— Raw entries —

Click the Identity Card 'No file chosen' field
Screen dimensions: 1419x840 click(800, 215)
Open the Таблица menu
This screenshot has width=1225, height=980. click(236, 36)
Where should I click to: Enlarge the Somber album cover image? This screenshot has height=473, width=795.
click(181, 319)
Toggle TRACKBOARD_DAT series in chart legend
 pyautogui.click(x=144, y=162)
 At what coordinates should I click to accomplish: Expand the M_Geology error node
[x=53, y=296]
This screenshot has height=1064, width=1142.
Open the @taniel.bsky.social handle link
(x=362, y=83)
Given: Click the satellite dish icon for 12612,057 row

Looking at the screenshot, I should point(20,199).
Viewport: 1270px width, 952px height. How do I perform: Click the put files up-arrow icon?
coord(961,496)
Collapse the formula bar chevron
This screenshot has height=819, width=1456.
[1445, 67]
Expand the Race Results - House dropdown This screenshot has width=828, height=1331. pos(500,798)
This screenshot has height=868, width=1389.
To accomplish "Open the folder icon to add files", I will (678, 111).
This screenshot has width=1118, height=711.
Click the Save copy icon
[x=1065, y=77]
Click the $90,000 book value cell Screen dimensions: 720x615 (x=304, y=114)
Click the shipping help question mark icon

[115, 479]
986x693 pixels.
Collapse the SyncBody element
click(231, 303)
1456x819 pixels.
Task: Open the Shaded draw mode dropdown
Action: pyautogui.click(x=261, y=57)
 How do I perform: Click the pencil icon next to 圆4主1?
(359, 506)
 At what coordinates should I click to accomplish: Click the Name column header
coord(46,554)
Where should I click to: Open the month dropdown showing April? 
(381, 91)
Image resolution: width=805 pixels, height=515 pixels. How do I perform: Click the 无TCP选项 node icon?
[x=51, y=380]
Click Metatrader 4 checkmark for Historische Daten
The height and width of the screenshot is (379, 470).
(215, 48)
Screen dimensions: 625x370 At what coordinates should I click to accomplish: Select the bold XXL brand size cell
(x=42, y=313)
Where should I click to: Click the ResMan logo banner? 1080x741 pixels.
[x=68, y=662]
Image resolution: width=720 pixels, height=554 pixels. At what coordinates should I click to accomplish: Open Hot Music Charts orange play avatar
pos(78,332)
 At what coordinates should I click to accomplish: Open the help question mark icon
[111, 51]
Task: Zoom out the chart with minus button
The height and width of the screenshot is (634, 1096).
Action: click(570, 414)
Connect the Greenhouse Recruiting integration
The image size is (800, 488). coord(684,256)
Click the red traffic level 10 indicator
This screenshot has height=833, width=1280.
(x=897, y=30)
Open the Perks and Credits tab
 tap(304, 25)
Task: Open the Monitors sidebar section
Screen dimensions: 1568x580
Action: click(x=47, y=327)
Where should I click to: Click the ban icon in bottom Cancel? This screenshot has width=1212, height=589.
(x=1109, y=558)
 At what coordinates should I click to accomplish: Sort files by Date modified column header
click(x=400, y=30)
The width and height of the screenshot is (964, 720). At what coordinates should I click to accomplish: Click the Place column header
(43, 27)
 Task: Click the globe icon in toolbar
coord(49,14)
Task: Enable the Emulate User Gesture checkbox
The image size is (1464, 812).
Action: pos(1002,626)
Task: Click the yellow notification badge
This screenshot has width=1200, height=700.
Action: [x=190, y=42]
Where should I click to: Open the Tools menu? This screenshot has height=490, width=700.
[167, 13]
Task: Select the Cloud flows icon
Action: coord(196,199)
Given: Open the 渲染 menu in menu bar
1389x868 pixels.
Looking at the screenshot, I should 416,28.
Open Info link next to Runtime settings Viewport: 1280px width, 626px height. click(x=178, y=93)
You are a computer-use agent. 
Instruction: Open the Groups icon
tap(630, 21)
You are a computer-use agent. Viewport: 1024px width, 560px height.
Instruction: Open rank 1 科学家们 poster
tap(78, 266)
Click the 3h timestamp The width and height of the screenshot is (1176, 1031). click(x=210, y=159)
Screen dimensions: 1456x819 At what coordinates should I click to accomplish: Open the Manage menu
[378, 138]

— Directions —
Copy the entries above line for line without changing anything.

— Exercise answer —
Click the Identity Card 'No file chosen' field
Screen dimensions: 1419x840 click(800, 215)
Open the Таблица menu
This screenshot has width=1225, height=980. click(236, 36)
Where should I click to: Enlarge the Somber album cover image? This screenshot has height=473, width=795.
click(181, 319)
Toggle TRACKBOARD_DAT series in chart legend
 pyautogui.click(x=144, y=162)
 At what coordinates should I click to accomplish: Expand the M_Geology error node
[x=53, y=296]
This screenshot has height=1064, width=1142.
Open the @taniel.bsky.social handle link
(x=362, y=83)
Given: Click the satellite dish icon for 12612,057 row

Looking at the screenshot, I should point(20,199).
Viewport: 1270px width, 952px height. How do I perform: Click the put files up-arrow icon?
coord(961,496)
Collapse the formula bar chevron
This screenshot has height=819, width=1456.
[1445, 67]
Expand the Race Results - House dropdown This screenshot has width=828, height=1331. pos(500,798)
This screenshot has height=868, width=1389.
To accomplish "Open the folder icon to add files", I will (678, 111).
This screenshot has width=1118, height=711.
Click the Save copy icon
[x=1065, y=77]
Click the $90,000 book value cell Screen dimensions: 720x615 (x=304, y=114)
Click the shipping help question mark icon

[115, 479]
986x693 pixels.
Collapse the SyncBody element
click(231, 303)
1456x819 pixels.
Task: Open the Shaded draw mode dropdown
Action: pyautogui.click(x=261, y=57)
 How do I perform: Click the pencil icon next to 圆4主1?
(359, 506)
 At what coordinates should I click to accomplish: Click the Name column header
coord(46,554)
Where should I click to: Open the month dropdown showing April? 
(381, 91)
Image resolution: width=805 pixels, height=515 pixels. How do I perform: Click the 无TCP选项 node icon?
[x=51, y=380]
Click Metatrader 4 checkmark for Historische Daten
The height and width of the screenshot is (379, 470).
(215, 48)
Screen dimensions: 625x370 At what coordinates should I click to accomplish: Select the bold XXL brand size cell
(x=42, y=313)
Where should I click to: Click the ResMan logo banner? 1080x741 pixels.
[x=68, y=662]
Image resolution: width=720 pixels, height=554 pixels. At what coordinates should I click to accomplish: Open Hot Music Charts orange play avatar
pos(78,332)
 At what coordinates should I click to accomplish: Open the help question mark icon
[111, 51]
Task: Zoom out the chart with minus button
The height and width of the screenshot is (634, 1096).
Action: click(570, 414)
Connect the Greenhouse Recruiting integration
The image size is (800, 488). coord(684,256)
Click the red traffic level 10 indicator
This screenshot has height=833, width=1280.
(x=897, y=30)
Open the Perks and Credits tab
 tap(304, 25)
Task: Open the Monitors sidebar section
Screen dimensions: 1568x580
Action: click(x=47, y=327)
Where should I click to: Click the ban icon in bottom Cancel? This screenshot has width=1212, height=589.
(x=1109, y=558)
 At what coordinates should I click to accomplish: Sort files by Date modified column header
click(x=400, y=30)
The width and height of the screenshot is (964, 720). At what coordinates should I click to accomplish: Click the Place column header
(43, 27)
 Task: Click the globe icon in toolbar
coord(49,14)
Task: Enable the Emulate User Gesture checkbox
The image size is (1464, 812).
Action: pos(1002,626)
Task: Click the yellow notification badge
This screenshot has width=1200, height=700.
Action: [x=190, y=42]
Where should I click to: Open the Tools menu? This screenshot has height=490, width=700.
[167, 13]
Task: Select the Cloud flows icon
Action: coord(196,199)
Given: Open the 渲染 menu in menu bar
1389x868 pixels.
Looking at the screenshot, I should 416,28.
Open Info link next to Runtime settings Viewport: 1280px width, 626px height. click(x=178, y=93)
You are a computer-use agent. 
Instruction: Open the Groups icon
tap(630, 21)
You are a computer-use agent. Viewport: 1024px width, 560px height.
Instruction: Open rank 1 科学家们 poster
tap(78, 266)
Click the 3h timestamp The width and height of the screenshot is (1176, 1031). click(x=210, y=159)
Screen dimensions: 1456x819 At what coordinates should I click to accomplish: Open the Manage menu
[378, 138]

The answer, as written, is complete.